Stored data
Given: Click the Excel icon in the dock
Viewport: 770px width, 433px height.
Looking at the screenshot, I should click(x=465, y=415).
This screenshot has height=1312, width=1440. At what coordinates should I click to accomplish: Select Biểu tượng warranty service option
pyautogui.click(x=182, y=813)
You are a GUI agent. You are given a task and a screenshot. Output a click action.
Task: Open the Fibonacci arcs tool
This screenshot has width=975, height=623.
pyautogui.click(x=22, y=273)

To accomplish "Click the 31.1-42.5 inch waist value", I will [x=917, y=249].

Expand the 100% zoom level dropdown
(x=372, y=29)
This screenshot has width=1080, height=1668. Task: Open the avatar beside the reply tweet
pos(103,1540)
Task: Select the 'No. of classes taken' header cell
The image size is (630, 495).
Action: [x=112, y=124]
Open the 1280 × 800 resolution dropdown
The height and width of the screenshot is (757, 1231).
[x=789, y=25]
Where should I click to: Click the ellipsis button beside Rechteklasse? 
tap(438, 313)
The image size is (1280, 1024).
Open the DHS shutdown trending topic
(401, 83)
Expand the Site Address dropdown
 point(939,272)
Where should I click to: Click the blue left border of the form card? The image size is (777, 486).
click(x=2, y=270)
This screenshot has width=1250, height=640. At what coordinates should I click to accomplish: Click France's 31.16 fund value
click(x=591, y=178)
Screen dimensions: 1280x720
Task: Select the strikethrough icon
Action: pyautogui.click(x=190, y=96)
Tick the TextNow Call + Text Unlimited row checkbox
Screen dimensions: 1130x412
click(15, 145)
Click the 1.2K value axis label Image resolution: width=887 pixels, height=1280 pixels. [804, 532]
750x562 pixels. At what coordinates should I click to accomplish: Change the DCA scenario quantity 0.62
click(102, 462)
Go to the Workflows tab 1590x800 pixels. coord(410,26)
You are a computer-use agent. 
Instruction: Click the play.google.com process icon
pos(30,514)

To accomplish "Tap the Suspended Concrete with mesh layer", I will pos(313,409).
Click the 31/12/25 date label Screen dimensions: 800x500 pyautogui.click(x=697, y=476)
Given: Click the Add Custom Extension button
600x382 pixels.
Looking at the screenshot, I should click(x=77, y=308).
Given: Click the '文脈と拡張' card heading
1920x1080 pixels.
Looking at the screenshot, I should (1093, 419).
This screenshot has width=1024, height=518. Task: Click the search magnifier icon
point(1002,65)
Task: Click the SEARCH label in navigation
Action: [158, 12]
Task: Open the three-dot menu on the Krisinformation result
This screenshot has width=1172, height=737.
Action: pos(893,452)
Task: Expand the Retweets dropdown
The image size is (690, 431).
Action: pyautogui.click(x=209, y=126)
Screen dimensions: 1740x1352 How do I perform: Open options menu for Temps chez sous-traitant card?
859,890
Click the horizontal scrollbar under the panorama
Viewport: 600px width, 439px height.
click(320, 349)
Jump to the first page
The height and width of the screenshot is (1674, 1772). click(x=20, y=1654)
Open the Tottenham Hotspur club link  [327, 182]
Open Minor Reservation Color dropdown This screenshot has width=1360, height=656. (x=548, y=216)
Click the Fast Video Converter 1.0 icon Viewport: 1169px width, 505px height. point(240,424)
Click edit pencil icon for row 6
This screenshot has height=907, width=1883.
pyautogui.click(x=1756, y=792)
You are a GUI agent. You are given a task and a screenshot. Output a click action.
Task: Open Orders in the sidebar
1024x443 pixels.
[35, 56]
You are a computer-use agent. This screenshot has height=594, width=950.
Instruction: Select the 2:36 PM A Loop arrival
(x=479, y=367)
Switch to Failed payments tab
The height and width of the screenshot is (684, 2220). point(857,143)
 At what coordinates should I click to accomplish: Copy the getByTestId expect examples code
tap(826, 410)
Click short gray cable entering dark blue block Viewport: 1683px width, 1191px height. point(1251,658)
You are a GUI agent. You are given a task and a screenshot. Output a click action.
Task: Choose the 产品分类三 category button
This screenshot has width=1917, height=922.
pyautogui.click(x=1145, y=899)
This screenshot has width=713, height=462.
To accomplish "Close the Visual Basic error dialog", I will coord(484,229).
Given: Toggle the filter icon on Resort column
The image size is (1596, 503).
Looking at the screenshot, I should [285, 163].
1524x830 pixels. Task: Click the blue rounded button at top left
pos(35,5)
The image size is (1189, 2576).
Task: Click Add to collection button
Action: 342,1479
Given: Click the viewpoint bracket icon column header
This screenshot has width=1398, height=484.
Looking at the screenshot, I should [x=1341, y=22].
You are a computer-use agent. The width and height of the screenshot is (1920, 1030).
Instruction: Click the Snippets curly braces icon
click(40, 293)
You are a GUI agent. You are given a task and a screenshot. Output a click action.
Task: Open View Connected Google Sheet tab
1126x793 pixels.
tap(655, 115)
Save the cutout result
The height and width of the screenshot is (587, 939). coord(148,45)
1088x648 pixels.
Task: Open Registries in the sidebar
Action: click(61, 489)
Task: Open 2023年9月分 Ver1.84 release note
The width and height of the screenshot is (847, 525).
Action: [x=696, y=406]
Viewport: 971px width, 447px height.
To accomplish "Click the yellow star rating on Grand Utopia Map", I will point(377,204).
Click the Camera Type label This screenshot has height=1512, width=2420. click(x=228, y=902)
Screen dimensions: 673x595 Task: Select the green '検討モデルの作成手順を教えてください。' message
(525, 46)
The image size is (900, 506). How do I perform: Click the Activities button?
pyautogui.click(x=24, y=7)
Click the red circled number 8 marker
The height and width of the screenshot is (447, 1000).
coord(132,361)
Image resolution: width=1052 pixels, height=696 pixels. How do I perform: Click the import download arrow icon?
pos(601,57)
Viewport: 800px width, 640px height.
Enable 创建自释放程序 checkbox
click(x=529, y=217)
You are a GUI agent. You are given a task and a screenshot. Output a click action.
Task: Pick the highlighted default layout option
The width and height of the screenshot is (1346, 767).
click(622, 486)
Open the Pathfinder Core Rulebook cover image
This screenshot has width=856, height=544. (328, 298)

PROBLEM DESCRIPTION: In the data above, retype exactly and only the lines between the one holding "Open the Tottenham" and the one holding "Click edit pencil icon for row 6", inclusive.

ANSWER TO THIS EXERCISE:
Open the Tottenham Hotspur club link  [327, 182]
Open Minor Reservation Color dropdown This screenshot has width=1360, height=656. (x=548, y=216)
Click the Fast Video Converter 1.0 icon Viewport: 1169px width, 505px height. point(240,424)
Click edit pencil icon for row 6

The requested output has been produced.